Friday, September 22, 2017

am I even aware of my own beliefs?

Blackened.
Last nights dream presented this ego as one asking for trouble on a biblical scale. My death would have been protracted. The mob woud have beaten me to a pulp. The daggers would have entered my heart, the neck and throat would have been cut. In this dream I was walking through a middle eastern city street, family men and children were dining, and 'I', this confused cloud of ether zip up behind a child and deliberately, with total abandon utter this sort of 'inverted' attestation of faith in god. The child quivers in utter fear as each word is delivered. I attested to faithlessness , or rather, worship of satan. My god. Is this the actual content of my heart? Then a merchant, a chap I know , says 'kufr'. I translate it as 'disbelief'. It's Ali who i used to work with. However, he seems to have been fundamentalized in this dream setting.
'I', in the waking state, would not dare to rock the boat that is sharia. I would not dare frighten young children. If i was in an Islamic territory I would play by the rules I guess. Or would I? Yes, yes I would. Would you? Could you?
I am quite, quite disturbed by this dream.

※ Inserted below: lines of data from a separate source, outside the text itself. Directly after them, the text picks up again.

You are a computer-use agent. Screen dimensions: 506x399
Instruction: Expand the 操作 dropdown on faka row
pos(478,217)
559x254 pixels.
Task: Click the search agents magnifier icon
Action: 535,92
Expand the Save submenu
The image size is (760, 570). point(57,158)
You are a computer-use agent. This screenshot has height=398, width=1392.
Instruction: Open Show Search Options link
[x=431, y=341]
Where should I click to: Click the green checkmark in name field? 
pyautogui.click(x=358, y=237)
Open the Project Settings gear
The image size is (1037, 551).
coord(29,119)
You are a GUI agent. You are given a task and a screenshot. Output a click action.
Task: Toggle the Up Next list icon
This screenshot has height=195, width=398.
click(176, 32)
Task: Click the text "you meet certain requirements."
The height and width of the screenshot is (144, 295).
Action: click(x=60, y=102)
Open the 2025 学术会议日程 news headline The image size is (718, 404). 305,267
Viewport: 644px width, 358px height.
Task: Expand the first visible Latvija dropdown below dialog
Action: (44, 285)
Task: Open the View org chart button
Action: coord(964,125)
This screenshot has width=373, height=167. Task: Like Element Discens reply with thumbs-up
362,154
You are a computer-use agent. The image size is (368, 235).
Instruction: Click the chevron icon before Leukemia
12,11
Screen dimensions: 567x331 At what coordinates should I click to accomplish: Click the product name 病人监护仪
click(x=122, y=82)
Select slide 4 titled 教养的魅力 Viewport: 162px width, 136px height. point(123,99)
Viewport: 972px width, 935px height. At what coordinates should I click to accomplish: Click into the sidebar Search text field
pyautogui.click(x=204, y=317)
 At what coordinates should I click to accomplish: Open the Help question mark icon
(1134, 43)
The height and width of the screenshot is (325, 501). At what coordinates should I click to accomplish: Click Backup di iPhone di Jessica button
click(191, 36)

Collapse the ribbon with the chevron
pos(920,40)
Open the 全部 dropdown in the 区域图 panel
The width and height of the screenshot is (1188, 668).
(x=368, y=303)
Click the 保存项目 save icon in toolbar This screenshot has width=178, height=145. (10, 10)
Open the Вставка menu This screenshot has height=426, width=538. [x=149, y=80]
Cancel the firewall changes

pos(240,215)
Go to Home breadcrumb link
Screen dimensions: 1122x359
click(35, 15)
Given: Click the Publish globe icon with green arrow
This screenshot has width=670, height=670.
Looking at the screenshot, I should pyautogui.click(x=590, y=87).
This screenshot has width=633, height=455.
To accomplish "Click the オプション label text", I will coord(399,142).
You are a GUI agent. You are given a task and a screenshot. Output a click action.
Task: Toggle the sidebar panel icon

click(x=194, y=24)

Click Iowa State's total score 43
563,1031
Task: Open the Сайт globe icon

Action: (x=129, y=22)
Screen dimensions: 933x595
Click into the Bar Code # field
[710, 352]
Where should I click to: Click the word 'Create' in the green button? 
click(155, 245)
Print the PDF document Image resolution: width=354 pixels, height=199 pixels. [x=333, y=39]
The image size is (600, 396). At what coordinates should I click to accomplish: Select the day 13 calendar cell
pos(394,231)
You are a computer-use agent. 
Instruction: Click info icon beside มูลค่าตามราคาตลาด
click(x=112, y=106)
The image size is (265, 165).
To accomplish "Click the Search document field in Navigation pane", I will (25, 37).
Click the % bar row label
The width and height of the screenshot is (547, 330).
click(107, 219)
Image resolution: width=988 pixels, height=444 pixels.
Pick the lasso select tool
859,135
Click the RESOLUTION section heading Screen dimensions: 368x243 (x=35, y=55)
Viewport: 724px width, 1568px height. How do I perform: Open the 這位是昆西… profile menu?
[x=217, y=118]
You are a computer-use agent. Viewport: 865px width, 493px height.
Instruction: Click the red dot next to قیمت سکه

Am I conscious? Is consciousness real? What do the radicals want? And if they acheive it, what then? Who are the true bad guys? Is there really, really belief amongst the top clerics? And what of the theists who work in the sciences? Or are they all corrupt hypocrits? What is territory? Is the internet a domain that god controls? Am I atheist at heart? Am I theist? What is religion exactly and why, why, with scienctific truths and evidences pointing to evolutionary natural selection as the true, tested and verified reason for human kinds existence and intelligence and position in the world, why do religionists propagate? The muftis just laugh when publicly confonted by pink-faced workin class scum like me. How utterly smug they must feel knowing that heaven is waiting for them and their family, and clearly, hells' staff is preparing a roasting pit for 'me', all buddhists, all hindus, all christians, all jews, all atheists, all zoroastrians, all pagans, all communists, all hedonists, all secular children, every body on earth basically.

Is religion a control mechanism or is it alien intervention. What better way of fabricating life with meaning and order? what better way to keep the populace from runnig amok?

Will capitalism be defeated by sharia law? They must eradicate capitalism first. Do they truly want to
acheive that? What are the odds? What are the chances? Is a workers revolution to occur? Is organization possible in this dismembered and atomized world? who pays the rent on the club houses? what if the rent is late? why can't I get the dole? How come every other person can?